For instance when you want to put that paper protector on the toilet seat you can run into some trouble. The sensor on the toilet becomes confused by the movement and will sometimes steal your butt nest. You gently place the sheet on the seat when you go to make the move to sit down...BAM...you paper cover is gone. You shrug it off and try to place the paper again and then FLOOOSSSSHHHHHHHHHHH. You're immediately 0-2 and a bit discouraged. This is when you get into stealth mode. You need to trick that red blinking light into thinking that no one is in the stall. Make that automatic flush not so automatic. The best move is to come in from the side. This move is much easier in the handicap stall because the amount of room in those things. Pull the paper from the dispenser and quickly move to the side...place the paper on the seat, and BOOM make the move, sit down, and you are incredbily happy.
It also helps the other bathroom patrons perception of you. You don't want them think that you are dropping such a tremendous bomb that you need to flush 3 times in a 30 second span. So all you have to do is become a bit more crafty. Remember always come in from the side.

6 comments:

Anonymous said...

Very Nice. I am really impressed with the great blog you have here! I was wondering how long you have been doing this?

I have a Nano-Technology
Energy Patch
site/blog. It has some simply amazing testimonials regarding the unique
technology that is good for those from 10-110. Just see if you can believe this Nano-Technology
Energy Patch related stuff. Imagine a 12 year old girl weighing less than 100 lbs establishing the
World Squat record of 275 lbs not once but 3 times !

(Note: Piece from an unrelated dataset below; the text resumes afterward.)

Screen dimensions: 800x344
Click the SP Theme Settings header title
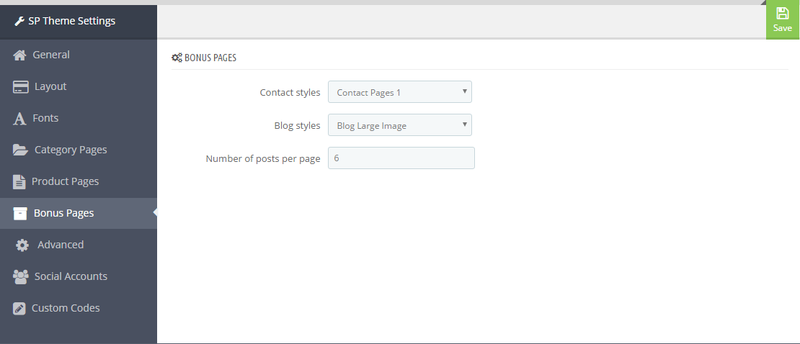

How about an 83 Yr Old Lady that could not stand and had to be carried back and forth to the bathroom and on a Thursday evening in 15 minutes she was not only able to stand, but also walked across the room just holding onto her daughter's arm. The next night, she and her daughter were arm wrestling and for several minutes were locked in the center position. Her daughter the next day said "That was my mom's WEAK arm" :-)

Come and check out our LifeWave Energy
Patch
site/blog if you are interested in getting more energy and or sleeping better than you have in years, and I think you will be very impressed also :-)

sammmmmyg said...

what a bizarre spam post.

Closk said...

Our society has officially hit rock bottom....

www.bumvertising.com



---Sean McCloskey

www.worthyfashion.ocm

Closk said...

Our society has officially hit rock bottom....

www.bumvertising.com



---Sean McCloskey

www.worthyfashion.ocm

the crazy lil diva herself said...

Yea, that spam post was rather odd.

Yo, your blog is pretty funny! Granted, I'm a little high, but it totally had me laughin' out loud. Thanks :) (You're SO right about them damn toilets, too!!)

jackbrizzity said...

hit it and then pass it to the left diva. The solution for the toilet problem . . . poop in the trash can and tell everyone walking by to mind their own damn business.